To do
Every record must be repeated exactly, with no omission.

Data extracted from a collection
--- START ---

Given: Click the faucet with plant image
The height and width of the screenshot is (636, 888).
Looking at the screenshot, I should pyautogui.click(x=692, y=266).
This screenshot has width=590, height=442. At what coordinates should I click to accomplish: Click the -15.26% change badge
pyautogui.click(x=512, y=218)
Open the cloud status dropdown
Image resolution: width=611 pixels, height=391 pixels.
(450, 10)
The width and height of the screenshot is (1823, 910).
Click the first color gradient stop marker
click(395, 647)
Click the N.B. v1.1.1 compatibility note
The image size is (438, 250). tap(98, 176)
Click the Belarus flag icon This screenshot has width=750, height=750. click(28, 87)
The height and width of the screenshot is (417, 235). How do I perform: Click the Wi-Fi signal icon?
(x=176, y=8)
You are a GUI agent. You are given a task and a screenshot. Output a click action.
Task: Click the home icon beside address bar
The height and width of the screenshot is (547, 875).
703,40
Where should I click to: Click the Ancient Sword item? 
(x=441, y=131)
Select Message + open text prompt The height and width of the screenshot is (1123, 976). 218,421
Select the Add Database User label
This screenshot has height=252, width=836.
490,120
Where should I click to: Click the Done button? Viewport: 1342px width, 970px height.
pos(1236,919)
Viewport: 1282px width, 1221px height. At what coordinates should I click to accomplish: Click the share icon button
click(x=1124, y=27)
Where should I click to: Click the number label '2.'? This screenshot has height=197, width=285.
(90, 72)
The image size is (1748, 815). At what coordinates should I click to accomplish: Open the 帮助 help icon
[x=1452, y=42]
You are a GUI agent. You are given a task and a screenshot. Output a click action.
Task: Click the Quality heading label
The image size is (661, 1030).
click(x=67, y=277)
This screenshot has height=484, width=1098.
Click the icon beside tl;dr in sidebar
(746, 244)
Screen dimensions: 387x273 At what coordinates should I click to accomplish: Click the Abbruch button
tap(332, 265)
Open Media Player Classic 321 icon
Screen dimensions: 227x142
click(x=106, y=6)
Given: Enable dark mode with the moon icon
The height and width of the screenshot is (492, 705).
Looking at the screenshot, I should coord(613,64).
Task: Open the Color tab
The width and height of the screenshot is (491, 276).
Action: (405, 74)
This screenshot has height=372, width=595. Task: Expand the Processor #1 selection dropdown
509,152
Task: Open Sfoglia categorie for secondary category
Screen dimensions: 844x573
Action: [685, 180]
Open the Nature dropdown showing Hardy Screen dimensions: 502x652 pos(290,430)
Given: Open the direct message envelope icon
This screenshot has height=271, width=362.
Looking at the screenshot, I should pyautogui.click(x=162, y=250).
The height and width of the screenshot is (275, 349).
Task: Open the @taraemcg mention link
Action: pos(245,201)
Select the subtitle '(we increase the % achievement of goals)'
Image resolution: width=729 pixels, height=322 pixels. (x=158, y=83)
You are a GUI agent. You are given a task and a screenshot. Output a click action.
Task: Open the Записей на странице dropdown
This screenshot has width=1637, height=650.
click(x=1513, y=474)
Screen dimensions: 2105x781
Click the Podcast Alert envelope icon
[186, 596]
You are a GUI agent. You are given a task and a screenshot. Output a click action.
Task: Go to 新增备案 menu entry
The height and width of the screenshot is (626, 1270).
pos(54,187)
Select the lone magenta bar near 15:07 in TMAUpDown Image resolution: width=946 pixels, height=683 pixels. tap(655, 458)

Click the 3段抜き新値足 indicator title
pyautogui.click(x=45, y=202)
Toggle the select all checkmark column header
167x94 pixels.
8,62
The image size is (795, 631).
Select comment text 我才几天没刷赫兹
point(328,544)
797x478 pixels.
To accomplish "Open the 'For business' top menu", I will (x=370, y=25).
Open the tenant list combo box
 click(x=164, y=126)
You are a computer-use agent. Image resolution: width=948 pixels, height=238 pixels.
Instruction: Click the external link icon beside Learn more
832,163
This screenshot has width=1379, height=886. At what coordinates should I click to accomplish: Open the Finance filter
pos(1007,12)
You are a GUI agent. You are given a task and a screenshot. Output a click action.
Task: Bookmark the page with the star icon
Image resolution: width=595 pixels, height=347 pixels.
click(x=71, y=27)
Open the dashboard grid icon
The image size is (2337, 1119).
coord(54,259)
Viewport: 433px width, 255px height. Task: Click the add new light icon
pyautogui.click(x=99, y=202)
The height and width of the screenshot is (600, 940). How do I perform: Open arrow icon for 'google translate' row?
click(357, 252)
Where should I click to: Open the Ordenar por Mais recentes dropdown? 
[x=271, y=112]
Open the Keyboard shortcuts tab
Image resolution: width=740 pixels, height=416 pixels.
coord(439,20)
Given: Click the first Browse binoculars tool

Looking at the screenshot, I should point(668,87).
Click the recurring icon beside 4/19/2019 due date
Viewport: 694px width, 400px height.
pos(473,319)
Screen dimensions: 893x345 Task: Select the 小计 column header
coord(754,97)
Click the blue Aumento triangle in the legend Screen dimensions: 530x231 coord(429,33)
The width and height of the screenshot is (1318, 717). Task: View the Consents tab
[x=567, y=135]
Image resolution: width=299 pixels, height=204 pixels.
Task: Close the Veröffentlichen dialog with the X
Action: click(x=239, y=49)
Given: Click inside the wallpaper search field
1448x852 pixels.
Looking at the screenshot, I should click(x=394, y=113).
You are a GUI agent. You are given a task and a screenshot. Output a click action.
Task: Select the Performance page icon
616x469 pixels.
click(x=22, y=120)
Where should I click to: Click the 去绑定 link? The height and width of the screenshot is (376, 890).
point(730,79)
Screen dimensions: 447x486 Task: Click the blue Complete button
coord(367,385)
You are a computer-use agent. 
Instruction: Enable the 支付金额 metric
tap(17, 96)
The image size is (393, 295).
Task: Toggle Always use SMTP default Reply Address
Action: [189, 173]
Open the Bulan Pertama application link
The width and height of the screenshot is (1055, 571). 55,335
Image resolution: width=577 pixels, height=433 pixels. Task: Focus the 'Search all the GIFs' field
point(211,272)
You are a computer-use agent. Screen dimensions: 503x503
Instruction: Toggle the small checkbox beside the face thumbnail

--- END ---

Completed exercise
Given: Click the faucet with plant image
The height and width of the screenshot is (636, 888).
Looking at the screenshot, I should pyautogui.click(x=692, y=266).
This screenshot has width=590, height=442. At what coordinates should I click to accomplish: Click the -15.26% change badge
pyautogui.click(x=512, y=218)
Open the cloud status dropdown
Image resolution: width=611 pixels, height=391 pixels.
(450, 10)
The width and height of the screenshot is (1823, 910).
Click the first color gradient stop marker
click(395, 647)
Click the N.B. v1.1.1 compatibility note
The image size is (438, 250). tap(98, 176)
Click the Belarus flag icon This screenshot has width=750, height=750. click(28, 87)
The height and width of the screenshot is (417, 235). How do I perform: Click the Wi-Fi signal icon?
(x=176, y=8)
You are a GUI agent. You are given a task and a screenshot. Output a click action.
Task: Click the home icon beside address bar
The height and width of the screenshot is (547, 875).
703,40
Where should I click to: Click the Ancient Sword item? 
(x=441, y=131)
Select Message + open text prompt The height and width of the screenshot is (1123, 976). 218,421
Select the Add Database User label
This screenshot has height=252, width=836.
490,120
Where should I click to: Click the Done button? Viewport: 1342px width, 970px height.
pos(1236,919)
Viewport: 1282px width, 1221px height. At what coordinates should I click to accomplish: Click the share icon button
click(x=1124, y=27)
Where should I click to: Click the number label '2.'? This screenshot has height=197, width=285.
(90, 72)
The image size is (1748, 815). At what coordinates should I click to accomplish: Open the 帮助 help icon
[x=1452, y=42]
You are a GUI agent. You are given a task and a screenshot. Output a click action.
Task: Click the Quality heading label
The image size is (661, 1030).
click(x=67, y=277)
This screenshot has height=484, width=1098.
Click the icon beside tl;dr in sidebar
(746, 244)
Screen dimensions: 387x273 At what coordinates should I click to accomplish: Click the Abbruch button
tap(332, 265)
Open Media Player Classic 321 icon
Screen dimensions: 227x142
click(x=106, y=6)
Given: Enable dark mode with the moon icon
The height and width of the screenshot is (492, 705).
Looking at the screenshot, I should coord(613,64).
Task: Open the Color tab
The width and height of the screenshot is (491, 276).
Action: (405, 74)
This screenshot has height=372, width=595. Task: Expand the Processor #1 selection dropdown
509,152
Task: Open Sfoglia categorie for secondary category
Screen dimensions: 844x573
Action: [685, 180]
Open the Nature dropdown showing Hardy Screen dimensions: 502x652 pos(290,430)
Given: Open the direct message envelope icon
This screenshot has height=271, width=362.
Looking at the screenshot, I should pyautogui.click(x=162, y=250).
The height and width of the screenshot is (275, 349).
Task: Open the @taraemcg mention link
Action: pos(245,201)
Select the subtitle '(we increase the % achievement of goals)'
Image resolution: width=729 pixels, height=322 pixels. (x=158, y=83)
You are a GUI agent. You are given a task and a screenshot. Output a click action.
Task: Open the Записей на странице dropdown
This screenshot has width=1637, height=650.
click(x=1513, y=474)
Screen dimensions: 2105x781
Click the Podcast Alert envelope icon
[186, 596]
You are a GUI agent. You are given a task and a screenshot. Output a click action.
Task: Go to 新增备案 menu entry
The height and width of the screenshot is (626, 1270).
pos(54,187)
Select the lone magenta bar near 15:07 in TMAUpDown Image resolution: width=946 pixels, height=683 pixels. tap(655, 458)

Click the 3段抜き新値足 indicator title
pyautogui.click(x=45, y=202)
Toggle the select all checkmark column header
167x94 pixels.
8,62
The image size is (795, 631).
Select comment text 我才几天没刷赫兹
point(328,544)
797x478 pixels.
To accomplish "Open the 'For business' top menu", I will (x=370, y=25).
Open the tenant list combo box
 click(x=164, y=126)
You are a computer-use agent. Image resolution: width=948 pixels, height=238 pixels.
Instruction: Click the external link icon beside Learn more
832,163
This screenshot has width=1379, height=886. At what coordinates should I click to accomplish: Open the Finance filter
pos(1007,12)
You are a GUI agent. You are given a task and a screenshot. Output a click action.
Task: Bookmark the page with the star icon
Image resolution: width=595 pixels, height=347 pixels.
click(x=71, y=27)
Open the dashboard grid icon
The image size is (2337, 1119).
coord(54,259)
Viewport: 433px width, 255px height. Task: Click the add new light icon
pyautogui.click(x=99, y=202)
The height and width of the screenshot is (600, 940). How do I perform: Open arrow icon for 'google translate' row?
click(357, 252)
Where should I click to: Open the Ordenar por Mais recentes dropdown? 
[x=271, y=112]
Open the Keyboard shortcuts tab
Image resolution: width=740 pixels, height=416 pixels.
coord(439,20)
Given: Click the first Browse binoculars tool

Looking at the screenshot, I should point(668,87).
Click the recurring icon beside 4/19/2019 due date
Viewport: 694px width, 400px height.
pos(473,319)
Screen dimensions: 893x345 Task: Select the 小计 column header
coord(754,97)
Click the blue Aumento triangle in the legend Screen dimensions: 530x231 coord(429,33)
The width and height of the screenshot is (1318, 717). Task: View the Consents tab
[x=567, y=135]
Image resolution: width=299 pixels, height=204 pixels.
Task: Close the Veröffentlichen dialog with the X
Action: click(x=239, y=49)
Given: Click inside the wallpaper search field
1448x852 pixels.
Looking at the screenshot, I should click(x=394, y=113).
You are a GUI agent. You are given a task and a screenshot. Output a click action.
Task: Select the Performance page icon
616x469 pixels.
click(x=22, y=120)
Where should I click to: Click the 去绑定 link? The height and width of the screenshot is (376, 890).
point(730,79)
Screen dimensions: 447x486 Task: Click the blue Complete button
coord(367,385)
You are a computer-use agent. 
Instruction: Enable the 支付金额 metric
tap(17, 96)
The image size is (393, 295).
Task: Toggle Always use SMTP default Reply Address
Action: [189, 173]
Open the Bulan Pertama application link
The width and height of the screenshot is (1055, 571). 55,335
Image resolution: width=577 pixels, height=433 pixels. Task: Focus the 'Search all the GIFs' field
point(211,272)
You are a computer-use agent. Screen dimensions: 503x503
Instruction: Toggle the small checkbox beside the face thumbnail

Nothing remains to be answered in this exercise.